If the election were held today between U.S. Senate
candidates Tim Kaine (D-VA) and George Allen (R-VA), the end result would be
deadlocked, according to a poll released Wednesday by Quinnipiac University/CBS News/New York Times.[1]
This year’s race for the U.S. Senate in Virginia will
clearly be a tight race, maybe even a “razor-thin” victory for one of the two
candidates.[2]
What is most surprising about Allen’s journey to this point is the relatively limited challenge Allen faced with
Republican challengers further to the right of the political spectrum. Whereas
in other parts of the country, “Establishment Republicans” in congress have
been pushed out of office by their more conservative challengers,[3]

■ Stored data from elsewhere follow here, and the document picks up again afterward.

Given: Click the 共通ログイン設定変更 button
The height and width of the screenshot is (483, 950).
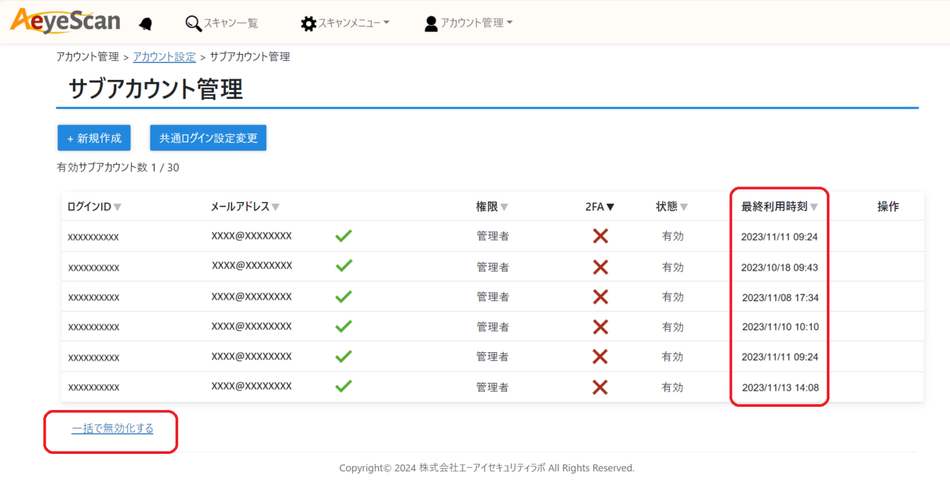Looking at the screenshot, I should pyautogui.click(x=208, y=137).
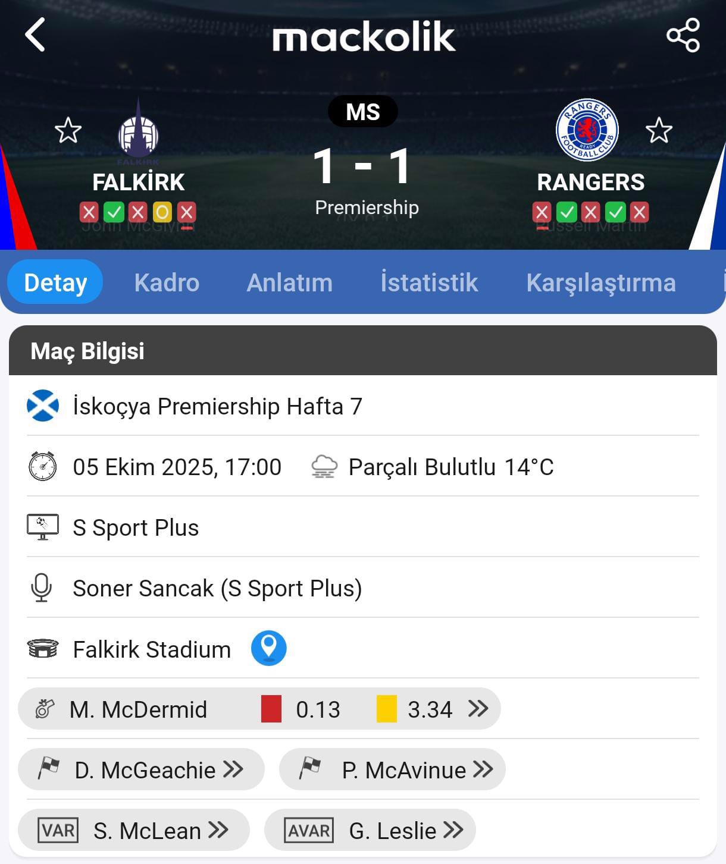
Task: Tap the commentator microphone icon
Action: click(42, 588)
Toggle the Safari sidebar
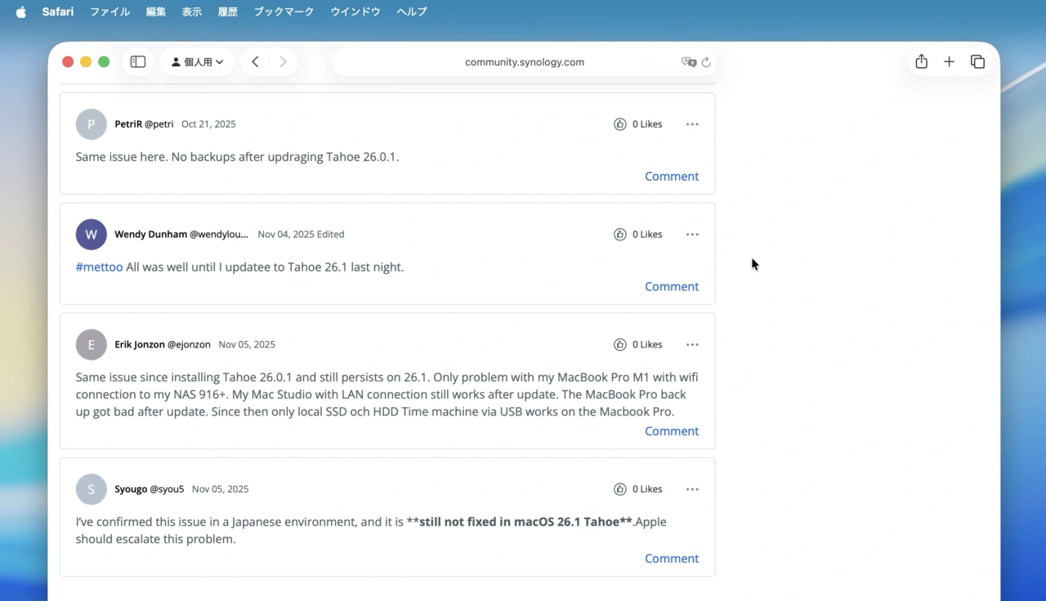The image size is (1046, 601). click(x=138, y=62)
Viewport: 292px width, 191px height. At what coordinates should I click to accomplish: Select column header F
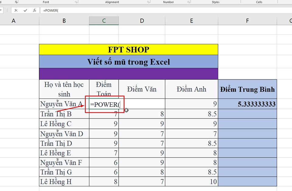coord(247,20)
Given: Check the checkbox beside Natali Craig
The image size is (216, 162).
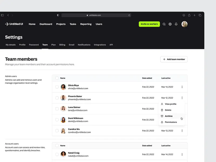Looking at the screenshot, I should (x=57, y=154).
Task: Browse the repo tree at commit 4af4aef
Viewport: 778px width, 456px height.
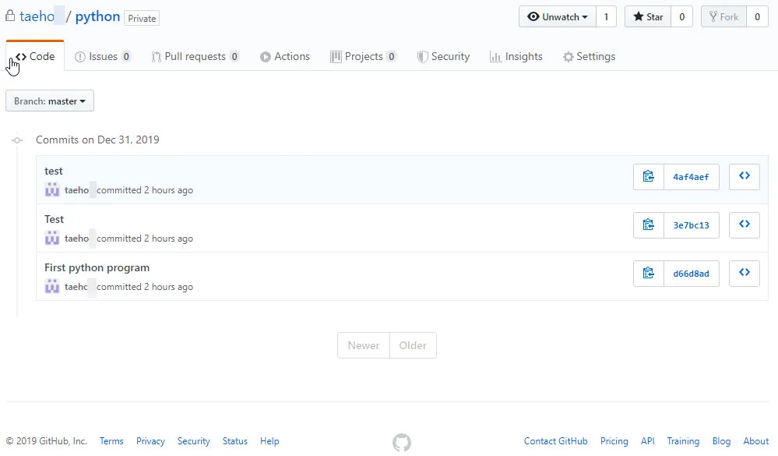Action: click(x=744, y=176)
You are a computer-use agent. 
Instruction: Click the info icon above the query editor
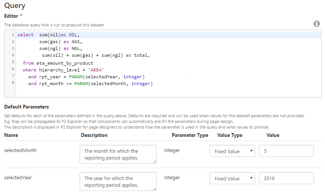(317, 24)
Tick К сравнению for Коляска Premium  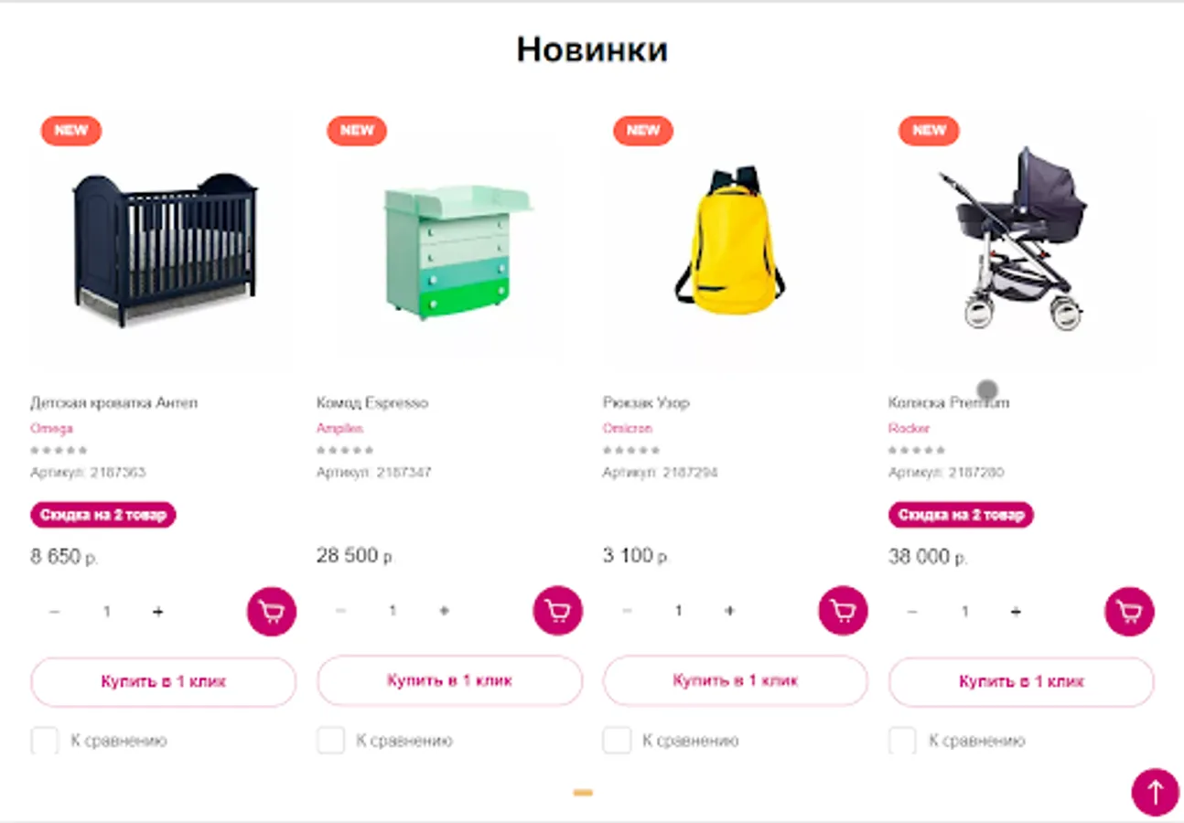tap(903, 741)
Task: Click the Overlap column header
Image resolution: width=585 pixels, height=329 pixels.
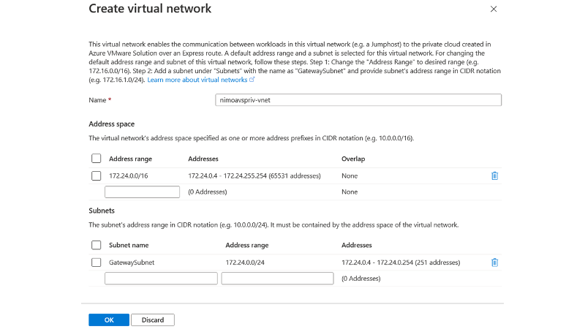Action: tap(353, 158)
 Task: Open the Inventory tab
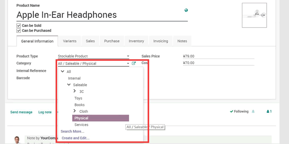136,41
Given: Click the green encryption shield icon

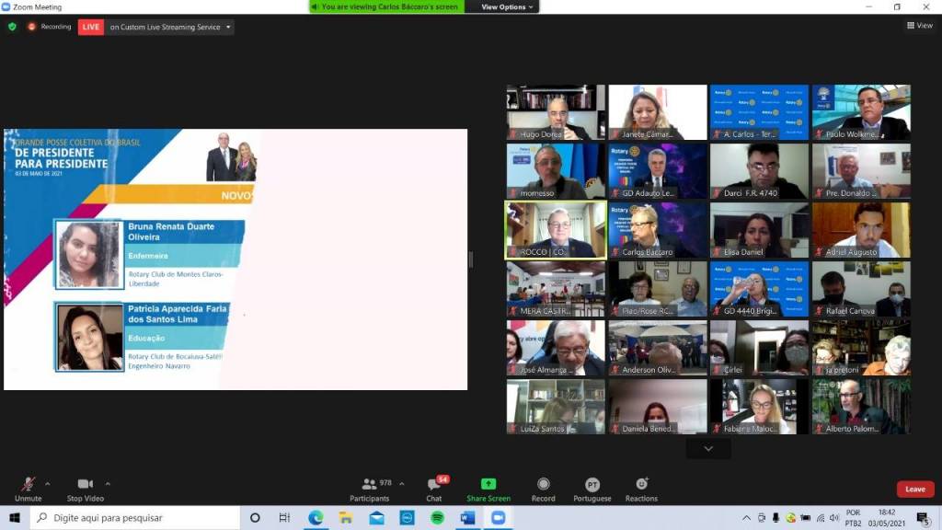Looking at the screenshot, I should point(12,27).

Allen has brushed aside the relatively minor threats raised by opponents like
Jamie Radtke.[4]
In Virginia, name recognition, and the ideas and symbols
which are attached to that name, seem to take on a much greater life than in
other areas of the U.S. Allen has been marketed as a conservative’s
conservative to Virginians and conservative Virginians have apparently sipped
the Kool-Aid.
Or maybe Allen’s road to success has been due to Virginia’s
more middle-of-the-road conservatism, a more practical brand of conservatism
than other parts of the country espouse.
Whatever the reason for Allen’s popularity in Virginia, the
only way forward is to create policies that account for the present while
making a play on the future, by creating a vision of what tomorrow will look
like since the future will undoubtedly be different than our present.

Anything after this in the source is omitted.